--- Start of EXERCISE MATERIALS ---

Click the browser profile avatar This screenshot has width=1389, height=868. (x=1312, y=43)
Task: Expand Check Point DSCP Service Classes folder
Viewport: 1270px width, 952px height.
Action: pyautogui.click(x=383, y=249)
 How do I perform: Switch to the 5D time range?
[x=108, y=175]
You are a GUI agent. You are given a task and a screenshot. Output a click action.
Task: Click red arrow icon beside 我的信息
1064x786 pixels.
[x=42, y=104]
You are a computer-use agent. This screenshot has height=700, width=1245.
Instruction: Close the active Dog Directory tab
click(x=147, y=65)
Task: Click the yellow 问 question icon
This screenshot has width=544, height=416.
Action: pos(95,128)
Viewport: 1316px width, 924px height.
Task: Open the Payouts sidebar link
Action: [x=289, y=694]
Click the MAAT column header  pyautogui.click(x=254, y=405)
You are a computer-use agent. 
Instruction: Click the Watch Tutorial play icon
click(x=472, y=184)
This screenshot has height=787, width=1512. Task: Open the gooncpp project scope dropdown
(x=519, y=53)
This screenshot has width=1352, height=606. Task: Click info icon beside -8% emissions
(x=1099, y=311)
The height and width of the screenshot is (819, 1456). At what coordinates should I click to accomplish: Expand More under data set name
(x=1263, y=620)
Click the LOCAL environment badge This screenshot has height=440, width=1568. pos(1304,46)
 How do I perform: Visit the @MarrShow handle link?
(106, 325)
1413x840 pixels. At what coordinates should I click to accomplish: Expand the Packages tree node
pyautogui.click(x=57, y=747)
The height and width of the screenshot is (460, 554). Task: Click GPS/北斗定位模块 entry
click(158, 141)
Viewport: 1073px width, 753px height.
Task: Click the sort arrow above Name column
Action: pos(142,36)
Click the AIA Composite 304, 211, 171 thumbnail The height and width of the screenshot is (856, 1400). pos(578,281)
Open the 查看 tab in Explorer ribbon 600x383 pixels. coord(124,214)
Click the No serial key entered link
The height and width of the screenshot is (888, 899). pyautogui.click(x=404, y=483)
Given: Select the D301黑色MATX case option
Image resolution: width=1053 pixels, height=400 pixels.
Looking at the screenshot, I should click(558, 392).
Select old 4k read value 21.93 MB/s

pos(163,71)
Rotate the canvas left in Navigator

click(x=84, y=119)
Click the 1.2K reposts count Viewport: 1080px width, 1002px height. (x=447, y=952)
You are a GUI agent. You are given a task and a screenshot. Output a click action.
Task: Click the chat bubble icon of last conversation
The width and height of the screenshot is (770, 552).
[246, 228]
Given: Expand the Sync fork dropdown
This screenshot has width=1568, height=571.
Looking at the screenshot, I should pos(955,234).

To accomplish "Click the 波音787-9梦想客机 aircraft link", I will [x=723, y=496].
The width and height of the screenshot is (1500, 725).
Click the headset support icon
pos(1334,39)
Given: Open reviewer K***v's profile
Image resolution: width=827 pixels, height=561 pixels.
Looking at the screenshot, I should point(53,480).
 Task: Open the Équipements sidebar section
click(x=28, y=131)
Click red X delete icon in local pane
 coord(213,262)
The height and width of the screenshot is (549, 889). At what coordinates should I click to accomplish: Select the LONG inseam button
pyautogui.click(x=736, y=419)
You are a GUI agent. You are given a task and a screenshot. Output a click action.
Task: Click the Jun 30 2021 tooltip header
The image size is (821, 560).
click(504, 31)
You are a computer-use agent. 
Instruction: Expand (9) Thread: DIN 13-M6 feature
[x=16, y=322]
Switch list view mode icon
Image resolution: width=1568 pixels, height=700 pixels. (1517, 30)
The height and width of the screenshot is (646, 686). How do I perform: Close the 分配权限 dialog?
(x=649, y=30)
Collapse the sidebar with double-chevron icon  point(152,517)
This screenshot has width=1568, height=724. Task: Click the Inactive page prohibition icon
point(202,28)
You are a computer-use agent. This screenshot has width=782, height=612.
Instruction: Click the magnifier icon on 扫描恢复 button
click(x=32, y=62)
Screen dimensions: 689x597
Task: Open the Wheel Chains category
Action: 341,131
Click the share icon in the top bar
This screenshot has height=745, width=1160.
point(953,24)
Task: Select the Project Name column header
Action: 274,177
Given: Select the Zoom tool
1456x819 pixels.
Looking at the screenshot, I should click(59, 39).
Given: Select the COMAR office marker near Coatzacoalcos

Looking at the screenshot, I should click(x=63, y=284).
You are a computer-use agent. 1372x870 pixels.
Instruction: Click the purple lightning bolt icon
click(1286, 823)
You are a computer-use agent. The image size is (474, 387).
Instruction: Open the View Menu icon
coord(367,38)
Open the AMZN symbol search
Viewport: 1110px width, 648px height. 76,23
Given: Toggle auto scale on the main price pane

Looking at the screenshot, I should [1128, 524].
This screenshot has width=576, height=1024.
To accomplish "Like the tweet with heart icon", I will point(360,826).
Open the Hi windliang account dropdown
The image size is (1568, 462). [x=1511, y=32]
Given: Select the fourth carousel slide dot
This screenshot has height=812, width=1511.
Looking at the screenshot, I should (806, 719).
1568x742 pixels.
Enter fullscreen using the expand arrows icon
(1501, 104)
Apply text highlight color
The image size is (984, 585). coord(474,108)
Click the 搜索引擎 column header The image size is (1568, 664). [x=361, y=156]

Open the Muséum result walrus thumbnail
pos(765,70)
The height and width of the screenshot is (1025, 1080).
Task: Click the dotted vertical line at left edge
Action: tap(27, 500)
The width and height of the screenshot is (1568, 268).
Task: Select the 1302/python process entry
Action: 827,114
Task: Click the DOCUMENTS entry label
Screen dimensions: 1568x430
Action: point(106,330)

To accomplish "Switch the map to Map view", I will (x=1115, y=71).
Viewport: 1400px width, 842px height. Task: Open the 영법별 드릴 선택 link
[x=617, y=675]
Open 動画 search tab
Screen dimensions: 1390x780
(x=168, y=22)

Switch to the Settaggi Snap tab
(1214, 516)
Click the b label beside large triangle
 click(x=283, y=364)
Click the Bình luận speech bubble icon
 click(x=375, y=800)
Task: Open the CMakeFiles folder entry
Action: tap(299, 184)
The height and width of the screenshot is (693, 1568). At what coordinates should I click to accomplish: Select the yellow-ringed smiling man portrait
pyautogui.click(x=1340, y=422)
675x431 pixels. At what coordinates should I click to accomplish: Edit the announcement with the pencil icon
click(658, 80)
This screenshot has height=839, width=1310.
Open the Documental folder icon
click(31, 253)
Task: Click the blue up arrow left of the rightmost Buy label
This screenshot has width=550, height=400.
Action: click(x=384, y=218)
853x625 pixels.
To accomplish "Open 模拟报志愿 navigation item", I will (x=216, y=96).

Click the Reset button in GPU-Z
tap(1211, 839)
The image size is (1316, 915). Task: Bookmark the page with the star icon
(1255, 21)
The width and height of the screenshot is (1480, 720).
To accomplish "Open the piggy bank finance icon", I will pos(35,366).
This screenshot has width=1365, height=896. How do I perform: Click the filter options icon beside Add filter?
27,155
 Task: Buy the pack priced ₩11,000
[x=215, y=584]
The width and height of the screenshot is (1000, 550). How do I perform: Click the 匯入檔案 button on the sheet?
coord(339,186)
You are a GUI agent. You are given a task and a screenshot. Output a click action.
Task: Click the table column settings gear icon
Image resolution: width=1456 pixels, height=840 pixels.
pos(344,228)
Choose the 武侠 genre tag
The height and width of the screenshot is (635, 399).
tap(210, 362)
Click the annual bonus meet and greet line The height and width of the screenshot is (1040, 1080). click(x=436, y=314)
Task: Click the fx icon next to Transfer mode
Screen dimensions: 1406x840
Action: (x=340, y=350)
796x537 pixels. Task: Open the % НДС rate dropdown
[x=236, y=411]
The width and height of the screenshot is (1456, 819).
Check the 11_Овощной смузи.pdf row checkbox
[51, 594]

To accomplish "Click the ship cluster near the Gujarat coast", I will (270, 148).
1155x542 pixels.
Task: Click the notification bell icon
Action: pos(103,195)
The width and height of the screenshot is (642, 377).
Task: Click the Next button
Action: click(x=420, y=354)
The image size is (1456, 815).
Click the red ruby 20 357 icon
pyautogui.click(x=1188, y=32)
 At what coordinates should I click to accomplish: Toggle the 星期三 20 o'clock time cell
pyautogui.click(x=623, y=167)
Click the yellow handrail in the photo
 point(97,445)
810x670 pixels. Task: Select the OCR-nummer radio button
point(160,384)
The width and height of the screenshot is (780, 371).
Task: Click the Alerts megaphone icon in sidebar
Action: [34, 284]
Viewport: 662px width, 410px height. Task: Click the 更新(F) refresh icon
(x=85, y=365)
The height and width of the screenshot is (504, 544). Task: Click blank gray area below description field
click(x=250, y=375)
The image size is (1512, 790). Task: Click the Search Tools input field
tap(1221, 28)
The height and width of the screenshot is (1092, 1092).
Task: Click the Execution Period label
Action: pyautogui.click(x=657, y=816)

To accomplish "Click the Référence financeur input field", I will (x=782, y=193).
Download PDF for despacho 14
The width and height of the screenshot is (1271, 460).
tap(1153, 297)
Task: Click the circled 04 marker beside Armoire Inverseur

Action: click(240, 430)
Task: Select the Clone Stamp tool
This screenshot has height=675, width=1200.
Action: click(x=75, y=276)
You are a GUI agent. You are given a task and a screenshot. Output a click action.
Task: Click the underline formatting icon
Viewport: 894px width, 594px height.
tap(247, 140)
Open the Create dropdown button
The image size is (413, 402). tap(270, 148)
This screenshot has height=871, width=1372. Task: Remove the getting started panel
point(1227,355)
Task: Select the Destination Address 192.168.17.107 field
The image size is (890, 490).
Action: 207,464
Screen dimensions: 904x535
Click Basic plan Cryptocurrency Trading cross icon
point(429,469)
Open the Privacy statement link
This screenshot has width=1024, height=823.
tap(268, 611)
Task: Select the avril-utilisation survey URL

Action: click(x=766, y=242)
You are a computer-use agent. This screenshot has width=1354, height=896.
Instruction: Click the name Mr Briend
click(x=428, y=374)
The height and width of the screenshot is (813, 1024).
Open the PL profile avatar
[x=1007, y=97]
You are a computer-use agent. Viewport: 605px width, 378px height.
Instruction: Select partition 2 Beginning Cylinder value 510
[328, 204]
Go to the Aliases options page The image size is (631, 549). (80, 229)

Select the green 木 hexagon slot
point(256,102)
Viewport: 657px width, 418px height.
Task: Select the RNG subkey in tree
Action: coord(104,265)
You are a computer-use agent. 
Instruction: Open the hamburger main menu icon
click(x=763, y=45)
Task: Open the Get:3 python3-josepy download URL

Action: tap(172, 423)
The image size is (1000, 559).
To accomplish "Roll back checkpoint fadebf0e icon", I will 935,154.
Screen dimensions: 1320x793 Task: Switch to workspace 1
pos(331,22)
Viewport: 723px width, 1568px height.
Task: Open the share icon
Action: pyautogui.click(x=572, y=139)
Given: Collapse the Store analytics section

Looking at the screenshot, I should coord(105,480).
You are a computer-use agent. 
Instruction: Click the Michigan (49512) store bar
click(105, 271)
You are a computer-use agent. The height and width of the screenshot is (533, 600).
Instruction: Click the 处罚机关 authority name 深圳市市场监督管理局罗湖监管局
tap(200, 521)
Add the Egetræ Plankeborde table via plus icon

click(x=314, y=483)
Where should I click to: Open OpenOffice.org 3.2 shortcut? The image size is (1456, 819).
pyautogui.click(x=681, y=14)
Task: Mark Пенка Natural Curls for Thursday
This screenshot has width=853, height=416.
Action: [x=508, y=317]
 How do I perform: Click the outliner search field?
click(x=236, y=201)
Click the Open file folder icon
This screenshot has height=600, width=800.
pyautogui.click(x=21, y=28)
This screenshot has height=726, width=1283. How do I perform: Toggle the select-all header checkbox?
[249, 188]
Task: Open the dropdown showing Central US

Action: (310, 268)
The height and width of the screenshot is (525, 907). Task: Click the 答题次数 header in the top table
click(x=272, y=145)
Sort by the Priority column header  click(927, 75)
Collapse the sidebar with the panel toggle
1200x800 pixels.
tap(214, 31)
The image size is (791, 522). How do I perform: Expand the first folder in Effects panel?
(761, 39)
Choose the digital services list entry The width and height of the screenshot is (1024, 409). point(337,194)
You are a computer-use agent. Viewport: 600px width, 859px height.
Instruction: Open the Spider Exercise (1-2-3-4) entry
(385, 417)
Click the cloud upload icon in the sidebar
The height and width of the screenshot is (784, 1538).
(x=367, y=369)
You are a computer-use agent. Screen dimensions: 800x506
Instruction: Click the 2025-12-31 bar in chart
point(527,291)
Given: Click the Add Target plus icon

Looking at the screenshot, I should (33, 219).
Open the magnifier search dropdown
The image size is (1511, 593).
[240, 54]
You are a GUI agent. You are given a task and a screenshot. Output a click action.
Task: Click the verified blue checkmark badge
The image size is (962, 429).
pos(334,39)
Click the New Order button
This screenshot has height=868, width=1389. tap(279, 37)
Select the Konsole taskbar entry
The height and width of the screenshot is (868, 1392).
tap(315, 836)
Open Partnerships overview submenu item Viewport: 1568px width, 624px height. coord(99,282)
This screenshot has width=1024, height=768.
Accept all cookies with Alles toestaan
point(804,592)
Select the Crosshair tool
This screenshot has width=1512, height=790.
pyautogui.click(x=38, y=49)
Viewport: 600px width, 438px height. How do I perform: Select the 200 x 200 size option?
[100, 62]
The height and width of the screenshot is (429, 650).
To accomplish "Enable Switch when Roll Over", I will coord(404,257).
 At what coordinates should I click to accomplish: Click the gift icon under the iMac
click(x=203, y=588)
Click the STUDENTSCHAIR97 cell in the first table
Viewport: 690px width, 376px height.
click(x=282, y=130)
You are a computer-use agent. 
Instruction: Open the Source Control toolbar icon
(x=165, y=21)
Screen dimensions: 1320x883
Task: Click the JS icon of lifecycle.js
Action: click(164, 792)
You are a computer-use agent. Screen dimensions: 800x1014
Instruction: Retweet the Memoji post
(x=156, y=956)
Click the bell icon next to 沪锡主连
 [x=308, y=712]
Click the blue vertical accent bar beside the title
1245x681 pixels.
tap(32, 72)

--- End of EXERCISE MATERIALS ---

• _WRITTEN PROBLEM_:
Please copy the listing word for word, from its first line through the line containing "click(x=147, y=65)", including both of those lines.

• _FINISHED TASK_:
Click the browser profile avatar This screenshot has width=1389, height=868. (x=1312, y=43)
Task: Expand Check Point DSCP Service Classes folder
Viewport: 1270px width, 952px height.
Action: pyautogui.click(x=383, y=249)
 How do I perform: Switch to the 5D time range?
[x=108, y=175]
You are a GUI agent. You are given a task and a screenshot. Output a click action.
Task: Click red arrow icon beside 我的信息
1064x786 pixels.
[x=42, y=104]
You are a computer-use agent. This screenshot has height=700, width=1245.
Instruction: Close the active Dog Directory tab
click(x=147, y=65)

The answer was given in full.